The Texas Department of Transportation (TxDOT) examines various strategies to improve operations and network efficiency using smart transport technologies.
This project developed and demonstrated a variety of smart-transport technologies, policies, and practices for highways and freeways using connected autonomous vehicles (CAVs), smartphones, roadside equipment, and related technologies.
Autonomous intersection management (AIM) was discussed for networks with connected automated vehicles (CAVs) and human-driven vehicles (HVs). The strategy included a reservation-based protocol in which CAVs could request to reserve trajectories crossing an intersection using a “first come, first served” (FCFS) policy, and an automated intersection manager would approve the reservation requests only if it did not conflict with any previously approved reservation or an HV.
The AIM protocol did not rely on communication capabilities between vehicles (V2V) but only between vehicles and the intersection manager (V2I). The protocol was robust to communication failures: if a message was lost, either by the intersection manager or by the CAV, the system’s efficiency may have been reduced, but safety was not compromised. Safety was guaranteed also when considering a mixed scenario where both HVs and CAVs were present.
With respect AIM, Hybrid-AIM, or D-tolling, the most critical piece of hardware necessary is a roadside unit (RSU) capable of supporting V2I communication. Cost data from one source suggests that a RSU providing both cellular and DSRC communication technologies can be deployed for approximately $6,000 per intersection. In addition to providing sufficient communication capabilities for implementing AIM or H-AIM, this solution may also provide data on travel times over a road segment.

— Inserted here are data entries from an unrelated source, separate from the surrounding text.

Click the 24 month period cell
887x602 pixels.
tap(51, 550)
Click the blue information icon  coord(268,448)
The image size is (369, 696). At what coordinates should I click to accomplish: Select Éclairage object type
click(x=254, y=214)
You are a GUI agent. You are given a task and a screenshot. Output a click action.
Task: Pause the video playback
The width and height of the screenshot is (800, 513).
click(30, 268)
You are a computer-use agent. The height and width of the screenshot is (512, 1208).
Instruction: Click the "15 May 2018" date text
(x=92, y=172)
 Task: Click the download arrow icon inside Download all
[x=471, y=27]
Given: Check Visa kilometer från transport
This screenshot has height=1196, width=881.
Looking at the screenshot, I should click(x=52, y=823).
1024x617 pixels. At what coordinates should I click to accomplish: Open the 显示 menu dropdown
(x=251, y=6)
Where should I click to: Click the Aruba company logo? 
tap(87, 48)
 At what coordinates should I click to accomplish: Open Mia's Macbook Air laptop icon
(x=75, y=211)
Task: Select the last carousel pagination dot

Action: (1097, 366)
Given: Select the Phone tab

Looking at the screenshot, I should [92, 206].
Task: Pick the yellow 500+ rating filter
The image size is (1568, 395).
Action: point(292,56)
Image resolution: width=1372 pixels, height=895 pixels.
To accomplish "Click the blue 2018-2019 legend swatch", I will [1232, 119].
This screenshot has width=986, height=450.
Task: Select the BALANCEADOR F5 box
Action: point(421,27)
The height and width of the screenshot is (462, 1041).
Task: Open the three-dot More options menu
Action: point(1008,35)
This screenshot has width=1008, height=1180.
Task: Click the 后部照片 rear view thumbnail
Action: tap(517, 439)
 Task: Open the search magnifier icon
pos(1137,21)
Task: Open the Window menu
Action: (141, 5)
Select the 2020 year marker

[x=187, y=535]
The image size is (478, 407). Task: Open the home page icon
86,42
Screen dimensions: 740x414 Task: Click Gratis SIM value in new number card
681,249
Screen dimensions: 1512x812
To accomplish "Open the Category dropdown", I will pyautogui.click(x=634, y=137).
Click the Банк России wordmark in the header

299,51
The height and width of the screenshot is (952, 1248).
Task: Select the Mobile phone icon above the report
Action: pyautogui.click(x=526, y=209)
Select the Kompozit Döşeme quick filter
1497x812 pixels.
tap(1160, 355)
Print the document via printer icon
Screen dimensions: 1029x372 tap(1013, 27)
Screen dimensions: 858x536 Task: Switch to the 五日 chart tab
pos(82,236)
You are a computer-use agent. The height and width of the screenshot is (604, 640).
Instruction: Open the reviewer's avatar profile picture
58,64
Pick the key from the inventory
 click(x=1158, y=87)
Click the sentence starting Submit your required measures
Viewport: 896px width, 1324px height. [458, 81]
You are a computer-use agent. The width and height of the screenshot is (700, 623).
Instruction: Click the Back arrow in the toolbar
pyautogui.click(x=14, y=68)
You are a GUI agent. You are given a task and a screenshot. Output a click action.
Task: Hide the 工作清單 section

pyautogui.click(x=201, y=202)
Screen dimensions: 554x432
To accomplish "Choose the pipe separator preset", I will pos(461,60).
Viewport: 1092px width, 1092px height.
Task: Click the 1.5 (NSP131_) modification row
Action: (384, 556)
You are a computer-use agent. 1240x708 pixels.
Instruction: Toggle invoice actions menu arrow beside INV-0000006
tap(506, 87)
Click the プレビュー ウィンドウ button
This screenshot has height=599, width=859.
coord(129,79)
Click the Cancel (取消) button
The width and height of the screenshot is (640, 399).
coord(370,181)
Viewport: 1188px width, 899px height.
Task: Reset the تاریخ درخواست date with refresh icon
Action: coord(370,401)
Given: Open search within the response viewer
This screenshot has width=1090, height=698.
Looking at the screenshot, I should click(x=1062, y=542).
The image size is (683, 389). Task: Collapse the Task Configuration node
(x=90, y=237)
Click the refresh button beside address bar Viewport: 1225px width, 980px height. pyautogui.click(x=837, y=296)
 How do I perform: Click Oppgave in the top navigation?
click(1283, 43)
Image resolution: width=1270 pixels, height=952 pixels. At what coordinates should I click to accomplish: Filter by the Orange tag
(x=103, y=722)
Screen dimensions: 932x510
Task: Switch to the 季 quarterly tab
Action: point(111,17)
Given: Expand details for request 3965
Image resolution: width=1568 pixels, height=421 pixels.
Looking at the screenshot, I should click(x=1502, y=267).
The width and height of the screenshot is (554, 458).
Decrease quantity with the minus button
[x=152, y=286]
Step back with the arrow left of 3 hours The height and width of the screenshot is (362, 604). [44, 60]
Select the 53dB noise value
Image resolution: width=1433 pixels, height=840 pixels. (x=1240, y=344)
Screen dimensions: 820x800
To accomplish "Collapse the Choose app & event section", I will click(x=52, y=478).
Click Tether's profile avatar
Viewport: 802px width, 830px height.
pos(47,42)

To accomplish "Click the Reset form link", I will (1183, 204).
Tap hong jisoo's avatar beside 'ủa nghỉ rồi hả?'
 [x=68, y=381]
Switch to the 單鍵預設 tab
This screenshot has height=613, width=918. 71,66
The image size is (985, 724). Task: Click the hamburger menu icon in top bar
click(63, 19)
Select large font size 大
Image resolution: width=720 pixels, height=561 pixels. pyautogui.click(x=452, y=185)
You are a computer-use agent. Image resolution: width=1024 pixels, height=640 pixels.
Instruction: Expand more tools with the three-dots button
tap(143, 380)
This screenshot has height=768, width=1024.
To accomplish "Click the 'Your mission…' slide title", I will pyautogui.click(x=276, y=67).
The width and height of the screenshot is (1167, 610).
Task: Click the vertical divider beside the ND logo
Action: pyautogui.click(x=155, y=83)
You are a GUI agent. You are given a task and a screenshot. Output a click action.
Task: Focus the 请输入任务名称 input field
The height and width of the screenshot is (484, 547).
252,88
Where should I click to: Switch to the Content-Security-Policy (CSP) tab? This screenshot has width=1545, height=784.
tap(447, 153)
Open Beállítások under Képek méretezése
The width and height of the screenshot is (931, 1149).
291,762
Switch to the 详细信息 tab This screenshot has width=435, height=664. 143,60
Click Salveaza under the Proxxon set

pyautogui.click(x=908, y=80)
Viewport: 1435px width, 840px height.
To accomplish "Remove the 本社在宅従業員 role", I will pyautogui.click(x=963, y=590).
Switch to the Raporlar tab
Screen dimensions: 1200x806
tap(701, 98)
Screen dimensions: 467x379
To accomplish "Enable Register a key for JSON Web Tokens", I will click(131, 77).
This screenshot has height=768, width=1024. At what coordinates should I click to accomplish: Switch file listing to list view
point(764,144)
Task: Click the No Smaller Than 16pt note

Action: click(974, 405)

Alternatively, a traditional signal controller that provides network communications may be suitable to support H-AIM. The Siemens M60 advanced traffic controller (ATC) which is capable of running Linux and features a minimum of two network interfaces was estimated to cost $5,000, which in most use cases is sufficient to control a single intersection. This model can be found commonly in the field where newer traffic controllers have been installed.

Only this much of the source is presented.